How does one place a value on the worth of a pet? The answer is a very personal one for millions of people in the world. For our family, the pet of choice has been dogs. Over the past 30 years, we have owned two dogs – Reggie (Jackson) and Bella – both males, both mutts, both obtained from the local Humane Society, and both loved. These dogs became a vital part of our family structure.
Reggie Jackson Healy, a foxhound, was just a few months old when he came to live with his human eight-year-old brother and ten-year-old sister. He was tri-colored, perky, and difficult to train. He was a lover, no doubt, but would he heed the family’s directives? Not on your life! When he came to live with us, he remained nameless for a few days as the family hashed out various choices. Knowing that Grandma Healy was a baseball lover, and in particular, her all-time favorite player was Reggie Jackson, the family settled on this name for our pet.

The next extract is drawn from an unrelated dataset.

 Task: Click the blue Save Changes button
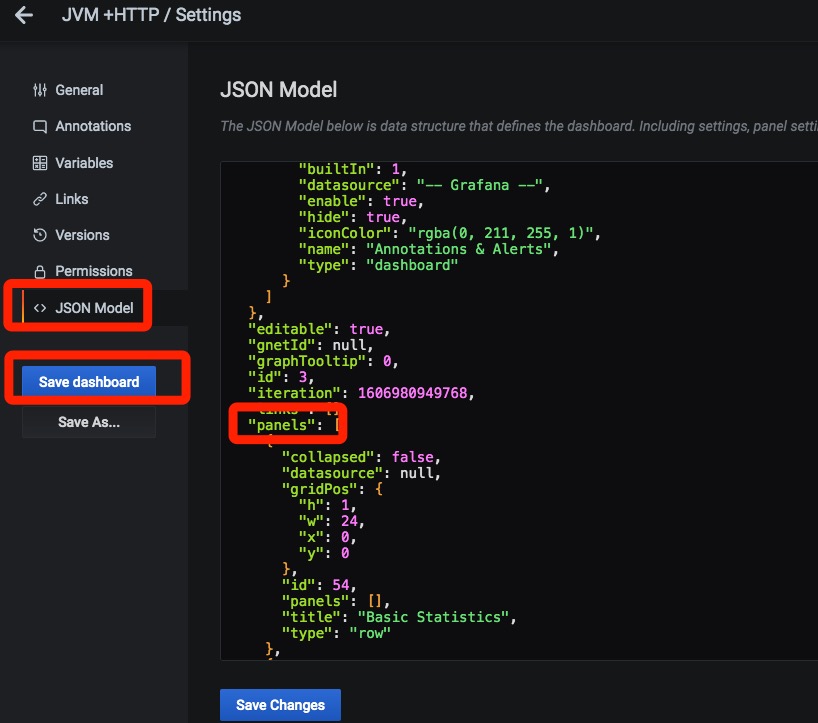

Our second dog was named by our youngest child, Erin. The three of us – Erin, her dad and mom – had just returned from living in Eastern Europe for four years, when Erin reminded her parents that we promised her a dog. Bella, a Black Lab, made his new home with us when Erin was a freshman in high school. She named her new pet “Bella”, meaning “beautiful” since bella was a commonly used word in Bulgaria. Bella was a devoted companion to Erin for four years, until she departed for college. When Erin returned that first Christmas, Bella’s eyes had turned to his daddy.
One attribute of our Bella that everyone noticed at first meeting was his tail. It could be used to beat a drum, it had such a powerful swing. About three years ago, a small meaty tumor began to develop about 2.5 inches from the base of his tail. Our vet assured us it was nothing to be concerned about. The tumor slowly grew, until it was the size of a tennis ball. A second visit to the vet was made to confirm no need for medical attention, at which time the vet inserted a needle in the tail. The point at which the needle was inserted became fresh ground for new tumor growth. Having been satisfied by the doctor that the tumor was no problem, we continued to monitor Bella’s tail. But then the tumor turned reddish, began to grow exceedingly rapidly, and we were afraid it would burst.
To make a long story short, Bella’s tail is now many inches shorter. One week ago, a wonderful new vet, Dr. Mack in Ticonderoga, NY, excised Bella’s tail in order to preserve our dog’s health. Bella is doing beautifully (sorry for the pun) and his little three inch tail now wags full force, demonstrating that he is, indeed, a healthy happy dog!